» Directive
Please write out the data from its beginning through the line containing "coord(2073,341)", inclusive, substituting "Save Bookmark" for "Add Bookmark" and keeping everything else the same.

(Collection entries)
○ ○ ○
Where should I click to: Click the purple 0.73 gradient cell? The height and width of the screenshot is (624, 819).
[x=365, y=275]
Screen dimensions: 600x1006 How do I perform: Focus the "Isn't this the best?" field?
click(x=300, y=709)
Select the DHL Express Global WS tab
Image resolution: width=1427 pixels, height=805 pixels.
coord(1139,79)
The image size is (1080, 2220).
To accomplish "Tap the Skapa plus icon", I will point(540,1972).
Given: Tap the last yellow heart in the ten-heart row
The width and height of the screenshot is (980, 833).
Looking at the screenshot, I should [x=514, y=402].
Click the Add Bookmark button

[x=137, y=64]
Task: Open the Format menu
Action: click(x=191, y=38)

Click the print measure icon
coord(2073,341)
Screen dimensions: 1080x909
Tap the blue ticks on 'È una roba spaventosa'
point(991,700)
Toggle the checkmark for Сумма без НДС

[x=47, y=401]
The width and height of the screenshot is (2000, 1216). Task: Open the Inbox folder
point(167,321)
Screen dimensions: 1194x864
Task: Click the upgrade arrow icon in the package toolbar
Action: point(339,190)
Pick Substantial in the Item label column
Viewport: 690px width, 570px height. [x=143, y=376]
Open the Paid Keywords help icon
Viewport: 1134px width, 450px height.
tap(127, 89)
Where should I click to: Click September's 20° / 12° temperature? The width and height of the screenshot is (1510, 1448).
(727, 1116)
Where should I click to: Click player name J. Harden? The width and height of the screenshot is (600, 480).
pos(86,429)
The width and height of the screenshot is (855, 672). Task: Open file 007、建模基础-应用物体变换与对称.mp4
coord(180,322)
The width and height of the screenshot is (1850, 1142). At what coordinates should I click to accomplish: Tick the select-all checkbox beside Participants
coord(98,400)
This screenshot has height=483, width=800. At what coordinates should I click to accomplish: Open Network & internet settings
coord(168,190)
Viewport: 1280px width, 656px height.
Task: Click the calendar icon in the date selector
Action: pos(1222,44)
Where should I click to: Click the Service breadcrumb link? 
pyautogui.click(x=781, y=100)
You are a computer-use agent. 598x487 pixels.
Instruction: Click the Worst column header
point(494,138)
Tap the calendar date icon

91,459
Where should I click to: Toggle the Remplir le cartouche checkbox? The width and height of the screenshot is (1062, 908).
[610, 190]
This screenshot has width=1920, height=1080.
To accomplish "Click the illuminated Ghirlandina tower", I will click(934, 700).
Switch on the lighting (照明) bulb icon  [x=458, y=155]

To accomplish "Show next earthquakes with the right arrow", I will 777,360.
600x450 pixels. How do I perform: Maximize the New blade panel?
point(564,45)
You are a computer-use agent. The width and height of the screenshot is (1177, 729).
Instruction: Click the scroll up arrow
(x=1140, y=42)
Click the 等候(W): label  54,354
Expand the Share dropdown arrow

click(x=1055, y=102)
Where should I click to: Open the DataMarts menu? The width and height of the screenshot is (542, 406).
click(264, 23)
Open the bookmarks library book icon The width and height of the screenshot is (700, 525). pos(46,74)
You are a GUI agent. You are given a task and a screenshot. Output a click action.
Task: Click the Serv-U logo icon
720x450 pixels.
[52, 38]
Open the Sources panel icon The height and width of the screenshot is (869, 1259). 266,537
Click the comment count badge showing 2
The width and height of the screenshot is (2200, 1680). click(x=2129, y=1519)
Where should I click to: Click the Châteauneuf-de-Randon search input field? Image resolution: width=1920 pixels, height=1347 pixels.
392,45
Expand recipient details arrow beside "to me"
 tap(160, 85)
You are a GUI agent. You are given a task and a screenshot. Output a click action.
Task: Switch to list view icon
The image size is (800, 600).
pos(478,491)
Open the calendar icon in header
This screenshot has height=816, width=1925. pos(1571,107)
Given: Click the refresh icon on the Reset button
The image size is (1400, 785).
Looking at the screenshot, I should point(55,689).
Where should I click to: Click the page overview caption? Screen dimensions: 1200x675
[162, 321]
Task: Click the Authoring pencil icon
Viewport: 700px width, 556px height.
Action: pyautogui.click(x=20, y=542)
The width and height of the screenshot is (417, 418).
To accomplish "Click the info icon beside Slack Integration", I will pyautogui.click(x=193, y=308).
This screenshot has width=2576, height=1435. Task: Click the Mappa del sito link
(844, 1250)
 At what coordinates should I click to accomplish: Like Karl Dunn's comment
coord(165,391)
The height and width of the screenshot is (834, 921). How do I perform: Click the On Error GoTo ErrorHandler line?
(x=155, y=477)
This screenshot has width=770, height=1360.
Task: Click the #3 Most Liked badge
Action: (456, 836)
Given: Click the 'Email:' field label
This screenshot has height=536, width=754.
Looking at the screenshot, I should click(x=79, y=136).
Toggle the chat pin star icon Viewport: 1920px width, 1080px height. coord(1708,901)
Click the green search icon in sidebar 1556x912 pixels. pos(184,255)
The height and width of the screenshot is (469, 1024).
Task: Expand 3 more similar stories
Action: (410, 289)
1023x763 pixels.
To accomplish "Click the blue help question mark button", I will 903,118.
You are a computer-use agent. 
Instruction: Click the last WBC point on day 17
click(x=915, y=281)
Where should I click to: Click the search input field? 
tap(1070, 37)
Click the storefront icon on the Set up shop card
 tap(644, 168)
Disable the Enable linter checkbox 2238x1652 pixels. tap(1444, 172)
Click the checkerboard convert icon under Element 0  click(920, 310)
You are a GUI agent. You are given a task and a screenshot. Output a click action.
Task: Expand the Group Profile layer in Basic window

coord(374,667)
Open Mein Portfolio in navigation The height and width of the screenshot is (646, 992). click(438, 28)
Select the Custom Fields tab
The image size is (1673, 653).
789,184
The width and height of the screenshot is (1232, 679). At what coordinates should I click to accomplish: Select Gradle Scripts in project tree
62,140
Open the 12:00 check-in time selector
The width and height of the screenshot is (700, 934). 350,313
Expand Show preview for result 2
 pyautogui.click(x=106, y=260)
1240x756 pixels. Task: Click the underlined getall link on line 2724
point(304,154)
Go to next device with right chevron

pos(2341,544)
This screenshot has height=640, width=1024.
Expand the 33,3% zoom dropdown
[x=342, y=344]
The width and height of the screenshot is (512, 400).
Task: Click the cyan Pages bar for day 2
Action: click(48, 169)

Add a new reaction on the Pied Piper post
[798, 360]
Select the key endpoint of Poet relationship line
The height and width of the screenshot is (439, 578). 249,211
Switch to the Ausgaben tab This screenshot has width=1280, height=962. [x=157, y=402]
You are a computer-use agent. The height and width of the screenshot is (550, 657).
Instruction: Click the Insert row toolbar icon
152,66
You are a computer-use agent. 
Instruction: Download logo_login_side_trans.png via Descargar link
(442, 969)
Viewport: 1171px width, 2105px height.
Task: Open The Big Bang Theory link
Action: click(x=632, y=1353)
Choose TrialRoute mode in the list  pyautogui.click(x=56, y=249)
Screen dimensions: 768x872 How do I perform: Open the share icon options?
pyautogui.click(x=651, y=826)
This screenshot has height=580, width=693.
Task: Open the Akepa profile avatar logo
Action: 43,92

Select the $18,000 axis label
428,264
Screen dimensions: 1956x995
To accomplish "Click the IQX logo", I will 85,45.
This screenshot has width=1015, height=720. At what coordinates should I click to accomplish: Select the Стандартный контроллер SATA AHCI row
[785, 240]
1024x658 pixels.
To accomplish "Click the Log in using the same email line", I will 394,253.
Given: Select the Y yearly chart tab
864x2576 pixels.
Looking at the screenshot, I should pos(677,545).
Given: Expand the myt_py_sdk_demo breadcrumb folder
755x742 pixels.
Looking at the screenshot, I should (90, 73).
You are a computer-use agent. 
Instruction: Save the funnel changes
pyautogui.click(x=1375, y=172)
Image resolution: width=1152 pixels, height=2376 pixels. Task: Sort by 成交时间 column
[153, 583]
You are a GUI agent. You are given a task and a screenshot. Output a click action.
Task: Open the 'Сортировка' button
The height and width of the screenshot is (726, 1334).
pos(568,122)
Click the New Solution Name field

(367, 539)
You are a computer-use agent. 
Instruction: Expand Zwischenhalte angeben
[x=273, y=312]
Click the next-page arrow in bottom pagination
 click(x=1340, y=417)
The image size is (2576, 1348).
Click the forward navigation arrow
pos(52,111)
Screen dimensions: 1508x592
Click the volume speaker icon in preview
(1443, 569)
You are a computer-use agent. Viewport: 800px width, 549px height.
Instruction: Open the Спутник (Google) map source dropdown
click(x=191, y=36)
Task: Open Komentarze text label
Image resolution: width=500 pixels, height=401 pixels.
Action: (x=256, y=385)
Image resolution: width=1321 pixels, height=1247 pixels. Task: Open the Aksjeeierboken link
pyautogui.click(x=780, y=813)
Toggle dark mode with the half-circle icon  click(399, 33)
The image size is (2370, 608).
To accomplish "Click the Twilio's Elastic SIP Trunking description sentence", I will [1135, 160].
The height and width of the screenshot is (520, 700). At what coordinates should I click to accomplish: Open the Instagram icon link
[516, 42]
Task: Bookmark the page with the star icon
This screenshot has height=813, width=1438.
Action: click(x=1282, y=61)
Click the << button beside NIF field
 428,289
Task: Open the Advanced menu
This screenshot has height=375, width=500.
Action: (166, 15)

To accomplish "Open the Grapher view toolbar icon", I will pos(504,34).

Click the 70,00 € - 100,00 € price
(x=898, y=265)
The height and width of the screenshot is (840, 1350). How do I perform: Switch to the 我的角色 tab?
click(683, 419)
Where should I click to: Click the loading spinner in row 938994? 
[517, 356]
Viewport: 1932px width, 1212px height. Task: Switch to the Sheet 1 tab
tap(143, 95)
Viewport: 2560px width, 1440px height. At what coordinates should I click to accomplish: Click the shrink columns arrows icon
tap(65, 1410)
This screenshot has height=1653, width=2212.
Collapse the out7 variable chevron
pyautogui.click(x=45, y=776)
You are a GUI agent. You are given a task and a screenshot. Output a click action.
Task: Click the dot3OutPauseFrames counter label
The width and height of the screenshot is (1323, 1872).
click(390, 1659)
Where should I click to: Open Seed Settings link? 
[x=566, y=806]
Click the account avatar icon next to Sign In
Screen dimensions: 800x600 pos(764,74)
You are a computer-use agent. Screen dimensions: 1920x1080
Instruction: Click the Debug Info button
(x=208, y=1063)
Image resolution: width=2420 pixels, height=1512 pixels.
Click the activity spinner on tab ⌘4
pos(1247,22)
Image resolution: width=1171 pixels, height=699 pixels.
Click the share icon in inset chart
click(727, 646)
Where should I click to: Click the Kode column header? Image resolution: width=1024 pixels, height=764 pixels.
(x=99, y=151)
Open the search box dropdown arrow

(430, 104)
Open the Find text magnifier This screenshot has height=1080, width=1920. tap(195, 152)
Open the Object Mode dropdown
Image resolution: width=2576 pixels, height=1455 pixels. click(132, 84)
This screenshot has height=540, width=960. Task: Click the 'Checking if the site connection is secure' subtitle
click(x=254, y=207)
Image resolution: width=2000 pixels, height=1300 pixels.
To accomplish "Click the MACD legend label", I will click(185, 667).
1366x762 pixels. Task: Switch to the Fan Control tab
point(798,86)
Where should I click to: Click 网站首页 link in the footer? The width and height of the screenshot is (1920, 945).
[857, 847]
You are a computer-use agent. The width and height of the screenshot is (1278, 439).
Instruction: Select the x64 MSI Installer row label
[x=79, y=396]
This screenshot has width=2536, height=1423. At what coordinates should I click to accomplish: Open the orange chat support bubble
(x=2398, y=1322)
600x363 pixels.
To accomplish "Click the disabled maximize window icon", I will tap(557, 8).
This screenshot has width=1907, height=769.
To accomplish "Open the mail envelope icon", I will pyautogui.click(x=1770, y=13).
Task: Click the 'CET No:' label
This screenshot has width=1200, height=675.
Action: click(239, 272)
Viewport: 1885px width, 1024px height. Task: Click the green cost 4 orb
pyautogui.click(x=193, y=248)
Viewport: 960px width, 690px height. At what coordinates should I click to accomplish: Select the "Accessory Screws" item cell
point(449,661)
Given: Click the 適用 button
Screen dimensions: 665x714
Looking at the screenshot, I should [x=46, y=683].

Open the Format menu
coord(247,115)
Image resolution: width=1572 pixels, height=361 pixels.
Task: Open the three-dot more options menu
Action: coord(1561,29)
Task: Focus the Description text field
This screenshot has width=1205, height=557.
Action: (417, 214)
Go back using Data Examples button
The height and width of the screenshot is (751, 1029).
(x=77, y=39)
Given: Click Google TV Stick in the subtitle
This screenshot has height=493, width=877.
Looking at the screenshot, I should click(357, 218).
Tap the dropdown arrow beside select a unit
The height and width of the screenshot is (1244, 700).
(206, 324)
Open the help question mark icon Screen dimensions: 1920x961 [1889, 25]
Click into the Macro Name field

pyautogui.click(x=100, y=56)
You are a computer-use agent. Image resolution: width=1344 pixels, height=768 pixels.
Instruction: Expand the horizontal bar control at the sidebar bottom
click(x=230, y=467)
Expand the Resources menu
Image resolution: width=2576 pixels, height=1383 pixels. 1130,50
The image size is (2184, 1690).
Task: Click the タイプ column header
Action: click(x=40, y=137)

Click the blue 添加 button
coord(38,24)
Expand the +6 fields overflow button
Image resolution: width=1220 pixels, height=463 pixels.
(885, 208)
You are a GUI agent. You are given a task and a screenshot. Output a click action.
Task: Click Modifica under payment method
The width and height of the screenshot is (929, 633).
○ ○ ○
» Written answer
Where should I click to: Click the purple 0.73 gradient cell? The height and width of the screenshot is (624, 819).
[x=365, y=275]
Screen dimensions: 600x1006 How do I perform: Focus the "Isn't this the best?" field?
click(x=300, y=709)
Select the DHL Express Global WS tab
Image resolution: width=1427 pixels, height=805 pixels.
coord(1139,79)
The image size is (1080, 2220).
To accomplish "Tap the Skapa plus icon", I will point(540,1972).
Given: Tap the last yellow heart in the ten-heart row
The width and height of the screenshot is (980, 833).
Looking at the screenshot, I should [x=514, y=402].
Click the Save Bookmark button

[x=137, y=64]
Task: Open the Format menu
Action: click(x=191, y=38)

Click the print measure icon
coord(2073,341)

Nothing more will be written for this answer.